An episode with an intimate scene, shown in November, became one of the most popular in the season. According to data provided by Starlight Media, a Ukrainian broadcasting group, about 2.8 million people all around the country watched it, making it the most viewed program on the day it aired.

“We were concerned about how people would react to seeing a person’s body with visible amputations in such an intimate context. There is no representation of people living with injuries in Ukraine and we didn’t know how people would react to it. It was a big challenge. But it turned out well.”

Kalyna thinks the audience was interested, in part, because they realize that in this time of war their own loved ones could be injured at any moment.

On his Instagram page, Budko said he was not taking part in the show to convince anyone of anything or prove his “normality.”

“My prostheses or even sometimes a wheelchair are just a part of me, but not what defines me,” he posted. “The fact that I have a disability does not make me less worthy of love or a happy life. And this is important to understand.”
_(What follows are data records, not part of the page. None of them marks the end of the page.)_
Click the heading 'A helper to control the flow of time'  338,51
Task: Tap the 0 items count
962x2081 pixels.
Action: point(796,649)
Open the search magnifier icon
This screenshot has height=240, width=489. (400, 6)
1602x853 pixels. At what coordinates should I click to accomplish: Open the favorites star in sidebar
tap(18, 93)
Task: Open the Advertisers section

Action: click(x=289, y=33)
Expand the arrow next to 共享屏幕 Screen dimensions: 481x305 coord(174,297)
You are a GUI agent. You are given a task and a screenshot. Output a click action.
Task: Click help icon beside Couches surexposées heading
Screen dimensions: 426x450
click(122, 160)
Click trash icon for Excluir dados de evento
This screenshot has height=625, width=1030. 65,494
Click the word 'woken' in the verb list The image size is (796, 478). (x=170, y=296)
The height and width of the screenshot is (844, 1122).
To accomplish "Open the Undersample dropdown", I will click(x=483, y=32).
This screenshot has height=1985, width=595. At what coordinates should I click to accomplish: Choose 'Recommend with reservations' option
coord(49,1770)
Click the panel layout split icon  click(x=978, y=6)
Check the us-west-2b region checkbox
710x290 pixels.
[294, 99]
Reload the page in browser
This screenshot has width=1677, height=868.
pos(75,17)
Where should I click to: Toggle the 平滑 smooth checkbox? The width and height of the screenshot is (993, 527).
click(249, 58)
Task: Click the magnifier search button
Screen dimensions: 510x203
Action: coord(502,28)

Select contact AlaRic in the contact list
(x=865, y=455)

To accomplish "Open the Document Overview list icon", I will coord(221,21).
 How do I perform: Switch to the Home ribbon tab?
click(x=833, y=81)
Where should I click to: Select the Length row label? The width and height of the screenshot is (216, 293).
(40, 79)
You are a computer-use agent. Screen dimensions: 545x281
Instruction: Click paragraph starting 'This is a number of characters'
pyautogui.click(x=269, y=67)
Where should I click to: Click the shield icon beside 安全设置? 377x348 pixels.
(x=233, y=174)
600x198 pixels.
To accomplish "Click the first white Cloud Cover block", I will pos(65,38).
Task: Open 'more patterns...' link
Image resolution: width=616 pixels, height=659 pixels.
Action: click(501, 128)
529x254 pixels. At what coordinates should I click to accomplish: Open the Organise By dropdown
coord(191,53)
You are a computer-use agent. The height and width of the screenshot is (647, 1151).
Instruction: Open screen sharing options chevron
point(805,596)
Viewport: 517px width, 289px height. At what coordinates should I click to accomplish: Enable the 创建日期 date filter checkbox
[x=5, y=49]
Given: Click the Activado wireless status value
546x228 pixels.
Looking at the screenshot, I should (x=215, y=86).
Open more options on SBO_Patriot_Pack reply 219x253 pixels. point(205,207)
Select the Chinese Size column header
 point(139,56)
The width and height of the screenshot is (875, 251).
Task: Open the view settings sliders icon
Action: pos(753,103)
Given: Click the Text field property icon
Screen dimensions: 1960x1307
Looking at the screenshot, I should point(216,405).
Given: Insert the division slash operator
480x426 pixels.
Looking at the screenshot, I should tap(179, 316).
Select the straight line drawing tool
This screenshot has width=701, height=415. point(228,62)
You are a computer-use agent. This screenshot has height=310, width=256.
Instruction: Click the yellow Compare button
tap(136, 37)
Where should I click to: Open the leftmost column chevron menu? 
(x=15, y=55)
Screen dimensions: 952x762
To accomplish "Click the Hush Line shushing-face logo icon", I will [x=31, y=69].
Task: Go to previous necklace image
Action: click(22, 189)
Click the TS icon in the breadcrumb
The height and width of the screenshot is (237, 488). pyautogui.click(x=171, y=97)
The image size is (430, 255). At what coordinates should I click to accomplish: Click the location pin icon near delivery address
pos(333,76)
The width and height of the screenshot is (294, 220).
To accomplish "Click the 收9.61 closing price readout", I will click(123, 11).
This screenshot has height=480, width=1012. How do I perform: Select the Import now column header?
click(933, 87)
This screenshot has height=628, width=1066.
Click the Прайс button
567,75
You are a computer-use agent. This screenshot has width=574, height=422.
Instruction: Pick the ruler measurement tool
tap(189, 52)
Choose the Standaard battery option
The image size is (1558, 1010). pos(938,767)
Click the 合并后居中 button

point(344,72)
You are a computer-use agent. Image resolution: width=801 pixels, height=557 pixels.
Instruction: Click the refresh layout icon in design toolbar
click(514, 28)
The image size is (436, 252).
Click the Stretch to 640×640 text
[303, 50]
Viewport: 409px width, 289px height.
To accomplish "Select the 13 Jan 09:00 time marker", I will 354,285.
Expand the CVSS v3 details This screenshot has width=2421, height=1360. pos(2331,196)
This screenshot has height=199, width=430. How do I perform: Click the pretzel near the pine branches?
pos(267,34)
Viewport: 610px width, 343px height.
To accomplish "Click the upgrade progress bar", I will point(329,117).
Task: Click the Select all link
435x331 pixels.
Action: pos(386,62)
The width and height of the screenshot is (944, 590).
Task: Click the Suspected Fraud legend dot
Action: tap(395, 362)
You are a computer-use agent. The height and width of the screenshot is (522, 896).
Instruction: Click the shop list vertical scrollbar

Budko also posted that his first experience of sex after injury “was not just sex, but a step back to life.”

Choosing life over suffering

Among those to attend Recovery’s “Sexual Life” course is Oleksandr Batalov. The unit infantry commander, who works as an osteopath in civil life, lost his leg in a fierce battle on the front line. He recalls that it took time for him to get used to his changed body.

“At the beginning, with such trauma, you want no one to look at you. But my wife gave me huge support. So, I got a grip. I chose life, not suffering,” he said. The psychologist helped a lot, he added.

There are very few sexologists in the hospitals, he said, but men who have experienced serious injuries are talking about sex with one another, and that’s important. However, “they need to have specialists they can talk to” as well, Batalov said.

That’s why he is starting this course. “If you survived, you have to live. Despite the injury, my life is full and interesting, I want to leave and study and share the knowledge,” said Batalov, who is now working again as an osteopath.

The same goes for Tsymbaliuk, the injured combat medic. She decided to live a fulfilling life no matter what. Her boyfriend did not give up and proposed again.

After months of rehabilitation in Germany, and later in Ukraine’s Superhumans Center, she finally married him, realizing “she was full of love that she wanted to fulfil.” Four months ago, they welcomed their first child together.

“I’m not hiding my prosthetic. I’m living a full life. And I’m happy,” she said.